Undervalued Practices in ML/AI, Part 1: Getting Started

Posted by Q McCallum on 2021-03-22

This post part of a series on undervalued practices in ML/AI:

This post is one in a series on undervalued practices in ML/AI:

  • Introduction
  • Part 1: Getting started with ML/AI (this post)
  • Part 2: Hiring and Team Structure
  • Part 3: Planning projects
  • Part 4: Project Execution

1 - Develop a plan.

That is, formulate a data strategy or road map that outlines what projects you’ll execute, whom you’ll hire, and when you will (or will not) take those steps. You’re less likely to stumble if you know the road ahead.

Plenty of companies have an industry reputation for their AI work, so you might be tempted to copy whatever they have done instead of developing your own data strategy. Unless you’re solving those other companies’ exact same problems, under the exact same market conditions, and with the exact same data, it’s unlikely that you’ll be able to succeed in the exact same way.

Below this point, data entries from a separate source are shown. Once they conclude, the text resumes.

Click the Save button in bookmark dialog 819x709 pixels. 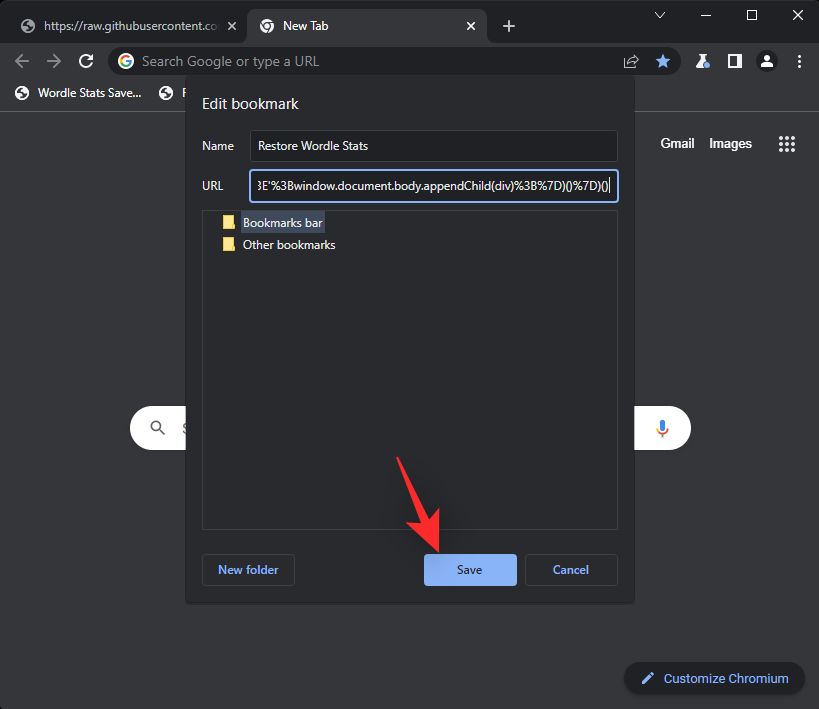pos(470,570)
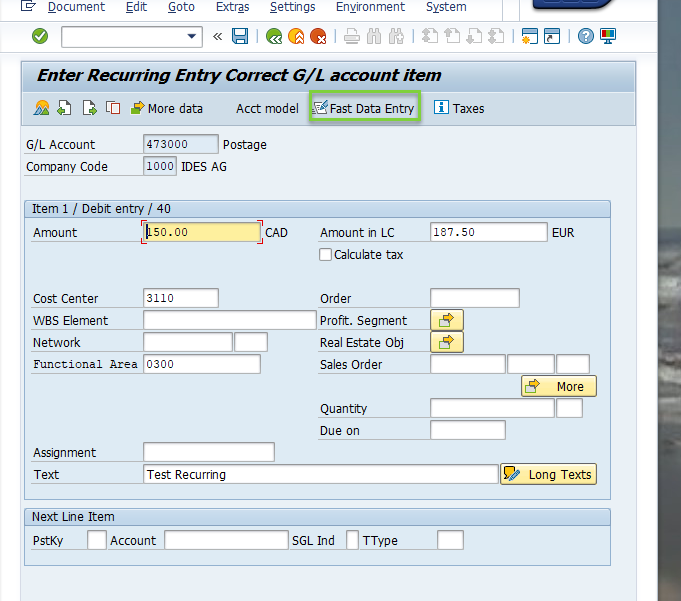Click the Acct model button
The width and height of the screenshot is (681, 601).
click(267, 108)
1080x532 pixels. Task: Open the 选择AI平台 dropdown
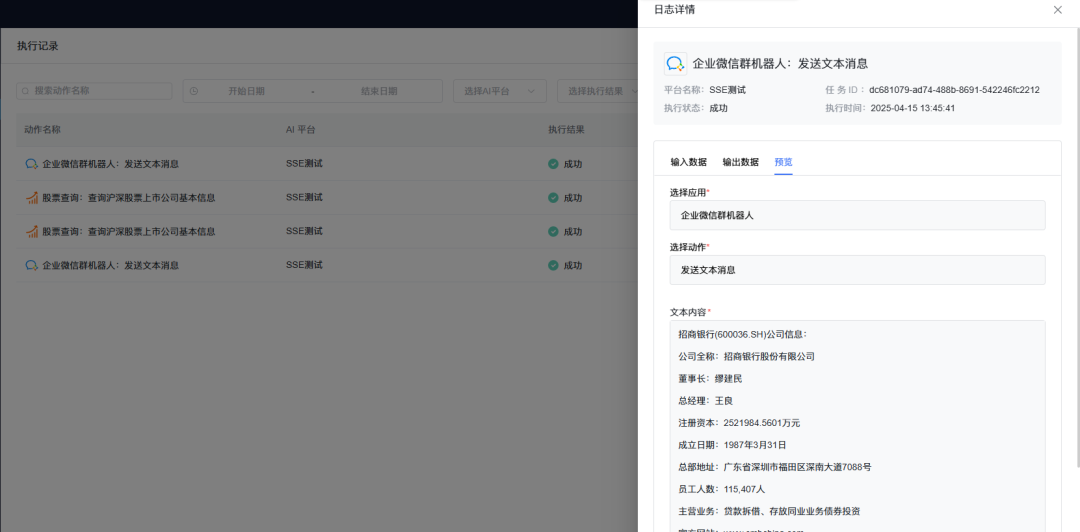(x=499, y=91)
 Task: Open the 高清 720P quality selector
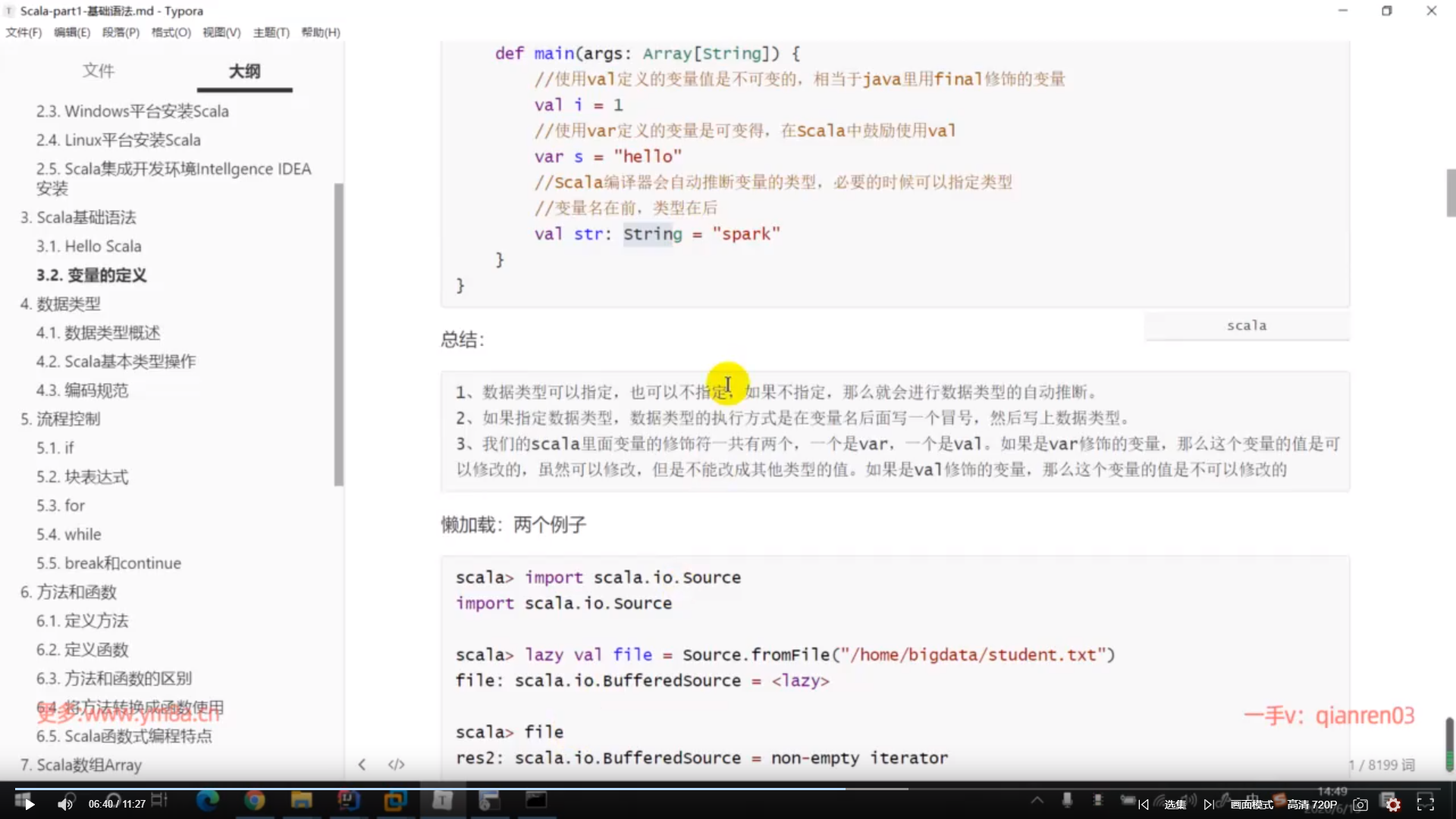pyautogui.click(x=1312, y=805)
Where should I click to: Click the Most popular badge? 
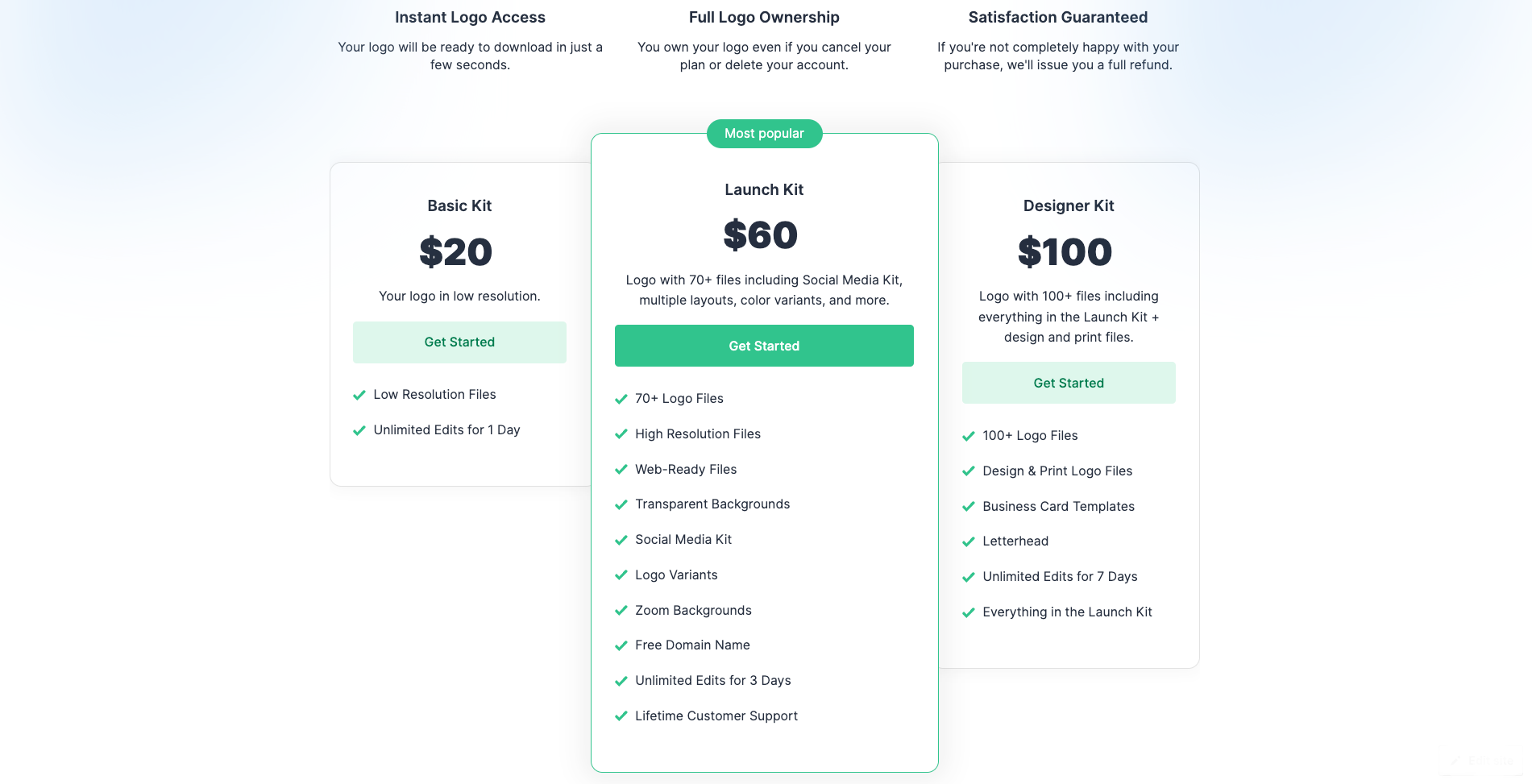click(x=764, y=134)
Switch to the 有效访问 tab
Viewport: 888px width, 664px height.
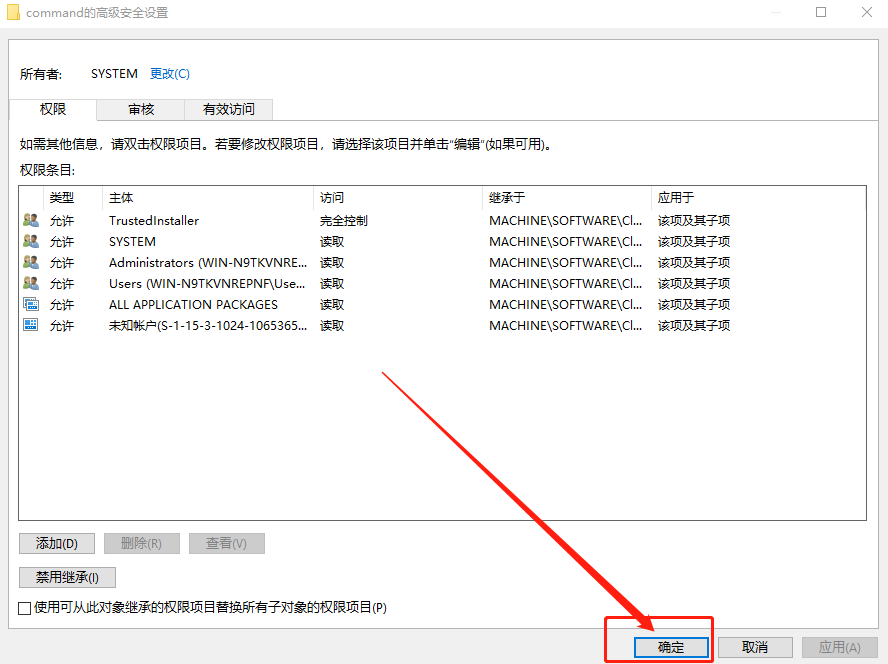228,109
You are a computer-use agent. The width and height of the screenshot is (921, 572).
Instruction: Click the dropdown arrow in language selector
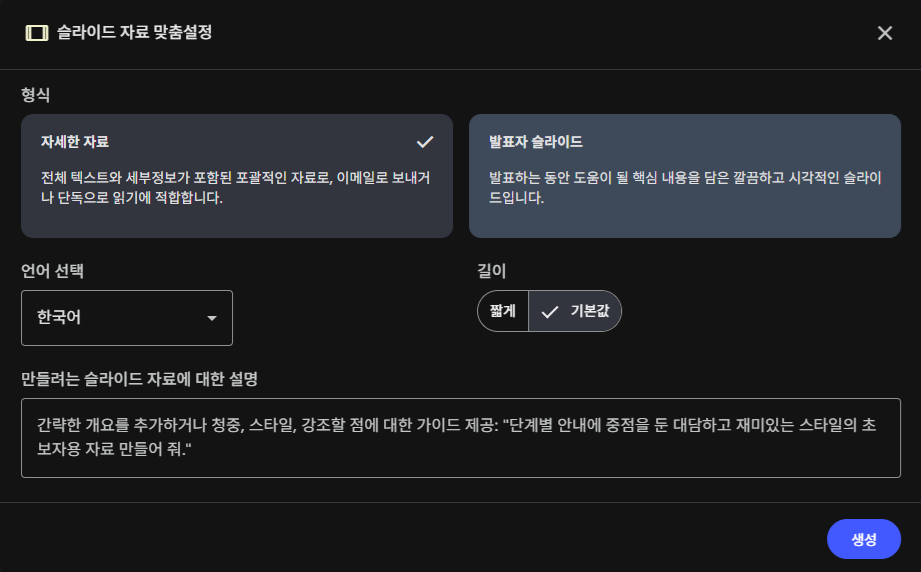[x=212, y=318]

When you develop your road map, you’d do well to focus on you by making plans specific to your company, your needs, your challenges, and your opportunities.

2 - Talk to someone who knows.

Don’t develop that data strategy in isolation. Work with someone who has deep knowledge of both ML/AI and business models to translate your company’s goals and challenges into use cases.

You can certainly talk to me about this. Or you can find a different data strategy consultant. You can even reach out to a trusted, experienced data scientist colleague in your network. Whomever you ask, this person should come with questions, open ears, and an open mind. They’ll need to hear your story and explore your company in order to help you achieve success.

(Given that, beware anyone who offers a prepackaged, one-size-fits-all solution that involves more of them pitching their story than hearing yours.)

You should leave those conversations with a realistic picture of what is possible in ML/AI, and an understanding of whether this is even the proper fit for your company right now. It may be a let-down to hear that your company should wait a year or two before getting serious with ML/AI, yes. That’s still better than losing money by investing too early.

3 - Develop that data strategy before you hire your first data scientist.

You want your first data hire to hit the ground running in the short term, and to prepare them for as many wins as possible. You’ll boost their chances of success – ergo, your chances of success – by handing them a realistic road map on their first day.

Some companies try to cut corners by hiring the data scientist and tasking them with developing the data strategy. How can you tell whether you even need a data scientist, much less what skills they should possess, until you have … developed that data strategy? You may call this a real chicken-and-egg problem. I prefer to describe it as “almost always a terrible idea.”

(Occasionally, companies will even try to use data scientist job interviews as a way to develop their data strategy. Not only is this unprofessional and unethical, it’s also unlikely to yield meaningful results.)

People sometimes resist developing a data strategy, because they “have a hunch” or “just know that ML/AI is a fit.” I definitely agree that you should trust your gut … so long as it’s not a substitute for making a formal plan.

4 - Spread data literacy throughout the company.

ML/AI does not live in isolation; it has the potential to touch every aspect of your company. It can lead to amazing success but also reputation-ruining failure.

All of this means that your data scientists cannot be the only people in the company who understand how this all works. Any person who has influence on what your company does, or what services it builds, must have a clear understanding of what is realistic for ML/AI. This most certainly includes the executive team and the product team.

There’s no need for the CEO to take classes such that they can create a working nerual network. (Though, admittedly, that would be interesting.) It does mean that when the data scientists are explaining a model’s performance, or the need for more training data, or that a model isn’t performing as expected, that everyone in that meeting should understand what they mean. No one should hand-wave away any concerns around what the model can achieve, or ethical matters of sourcing data, or anything else.